母娘のわいわいした感じはかわいいですよね。それもハレの日の、結婚式前と思しき状況でのこの賑やかさ。お母さんは素かもしれないけれどお姉ちゃんの緊張をほぐそうとしているのかなとか、お姉ちゃんも母親に甘えているのかなとか、そう思っていたところで場面も感情も反転して落としてきた……途中、気になる言葉があったので不穏さは滲んでいました。「誰にも」。三度目の花はどういうものが送られるんでしょうね……つらい……

2-02 鐘の音色が消える時

エレーネの起床から仕事場に着くまでの一連の動きの中に、物語の世界観がうまく練りこまれていて好きです。初め、普通と異なる括弧書きにモノローグ?と思ったら、これ手話なんですね。では何故にというのもその後の動きで見えているのでとても入りやすい。隙間なく丁寧に描写された街の風景の中、どのポイントからでも物語を展開することができそうだなあと思いました。手話で重ねられていた会話がポイントですかね。タイトル回収がどのように成されるのかが楽しみです。

2-03 マーメイドに恋して

冒頭からユリさんのアドバイスに頷いてしまいます。わかる。田舎の法事での飲み会。わかる。田舎感のリアリティが増しました。川遊びの爽やかな空気から人魚さんとの出会いのみっしりとした空気まで風景の密度がいいなと思います。最悪の恋というのは、ユリさんとその娘の間で揺れ動くということかな……?

2-04 ヶ族の花嫁と契約の呪鬼士

望まぬ結婚をさせられる少女の悲壮な姿を見て、とにかく助けてくれと願った矢先、場面転換と共に現れる少年ユウキ。きっとこの子が助けてくれるんだな、という安心感たるや。うっかりさんのク族の青年を窘める様子からしてしっかり者で強そう。更に安心です。きっと少女を助けてあのいけ好かない花婿の鼻を明かしてくれるはず!という期待が高まりました。

2-05 狂愛ミミックの愛し方

あらすじからオカルト感が滲んでいて本編を読み始めたらだいぶ、結構、良い感じに狂っている双子の研究の成果。それが当たり前のような顔で現実として存在することの怖さですよ。あらゆるものを与えられて生きてきた兄と、その兄の代替として生きてきた弟。弟歪むわと思いましたが、歪んでいるのは兄や周囲の大人の方かもしれません。もしかして鈍器みたいな文庫が出来上がる……?と思ったら最後の一文でひっくり返った。純愛の匂いがします。
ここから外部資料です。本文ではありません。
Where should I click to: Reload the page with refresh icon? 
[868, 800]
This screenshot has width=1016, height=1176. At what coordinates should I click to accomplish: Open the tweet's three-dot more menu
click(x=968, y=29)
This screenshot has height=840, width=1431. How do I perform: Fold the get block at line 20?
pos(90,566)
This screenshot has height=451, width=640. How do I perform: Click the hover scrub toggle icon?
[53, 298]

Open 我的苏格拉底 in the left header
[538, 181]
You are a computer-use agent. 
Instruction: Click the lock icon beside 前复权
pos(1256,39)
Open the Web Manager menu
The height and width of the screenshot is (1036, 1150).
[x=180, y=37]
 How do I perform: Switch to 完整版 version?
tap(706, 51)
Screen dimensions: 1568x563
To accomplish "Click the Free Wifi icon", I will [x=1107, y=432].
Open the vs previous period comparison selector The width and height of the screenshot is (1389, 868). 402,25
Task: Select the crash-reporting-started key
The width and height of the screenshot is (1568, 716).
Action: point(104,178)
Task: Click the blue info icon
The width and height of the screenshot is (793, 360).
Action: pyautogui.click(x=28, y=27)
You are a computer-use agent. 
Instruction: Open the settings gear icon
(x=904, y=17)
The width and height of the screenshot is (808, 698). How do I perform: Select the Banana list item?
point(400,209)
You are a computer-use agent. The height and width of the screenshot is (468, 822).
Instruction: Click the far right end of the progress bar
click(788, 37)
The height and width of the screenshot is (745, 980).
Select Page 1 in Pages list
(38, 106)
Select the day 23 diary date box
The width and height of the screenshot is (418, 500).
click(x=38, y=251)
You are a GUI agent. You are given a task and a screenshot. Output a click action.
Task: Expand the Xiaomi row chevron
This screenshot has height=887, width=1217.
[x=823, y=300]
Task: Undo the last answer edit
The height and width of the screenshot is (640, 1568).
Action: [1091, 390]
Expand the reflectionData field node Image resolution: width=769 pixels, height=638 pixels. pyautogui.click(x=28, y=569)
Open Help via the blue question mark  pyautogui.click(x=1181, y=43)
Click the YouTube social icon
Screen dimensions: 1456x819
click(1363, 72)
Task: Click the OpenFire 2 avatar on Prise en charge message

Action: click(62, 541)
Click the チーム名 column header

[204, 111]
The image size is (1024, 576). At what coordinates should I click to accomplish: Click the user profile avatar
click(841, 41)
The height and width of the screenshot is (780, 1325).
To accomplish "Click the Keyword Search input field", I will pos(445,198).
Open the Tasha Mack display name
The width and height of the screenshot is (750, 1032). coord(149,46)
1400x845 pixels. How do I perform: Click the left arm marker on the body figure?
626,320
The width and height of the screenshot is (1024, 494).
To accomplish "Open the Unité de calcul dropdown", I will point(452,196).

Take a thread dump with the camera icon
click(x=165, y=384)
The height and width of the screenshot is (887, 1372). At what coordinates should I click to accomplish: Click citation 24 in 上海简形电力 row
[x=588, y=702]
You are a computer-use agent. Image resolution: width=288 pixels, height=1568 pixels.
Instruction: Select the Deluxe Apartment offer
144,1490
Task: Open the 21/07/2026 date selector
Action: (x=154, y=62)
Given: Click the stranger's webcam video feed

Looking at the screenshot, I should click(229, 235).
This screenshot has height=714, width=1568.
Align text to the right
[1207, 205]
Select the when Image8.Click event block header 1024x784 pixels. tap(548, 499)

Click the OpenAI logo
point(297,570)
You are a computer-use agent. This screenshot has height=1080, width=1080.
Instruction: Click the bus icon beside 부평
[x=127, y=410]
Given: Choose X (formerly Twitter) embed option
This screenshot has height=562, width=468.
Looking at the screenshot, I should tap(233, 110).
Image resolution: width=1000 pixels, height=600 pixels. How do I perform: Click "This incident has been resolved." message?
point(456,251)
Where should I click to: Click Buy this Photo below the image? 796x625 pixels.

2-06 あなたの為に生きたいのだと、屍姫は彼方に告げた

「あたしが死ぬのは、世界にとって大損失だからよ!」
素晴らしい。この台詞に拍手を送りたいです。台詞の一つ一つにキャラの個性が際立っていました。オセロの変態さも充分滲んでいるのですが心底本気で言っているので、そのうちに「そうかも……?」と思い始めてしまうガートルードさんがいらっしゃるのではないでしょうか。どうだろう。だいぶ面白おかしく読んでいたのではたとタイトルを振り返って、「彼方」に告げるのか……とこの先の展開がそれだけでは終わらないのかなあとつらくなっています。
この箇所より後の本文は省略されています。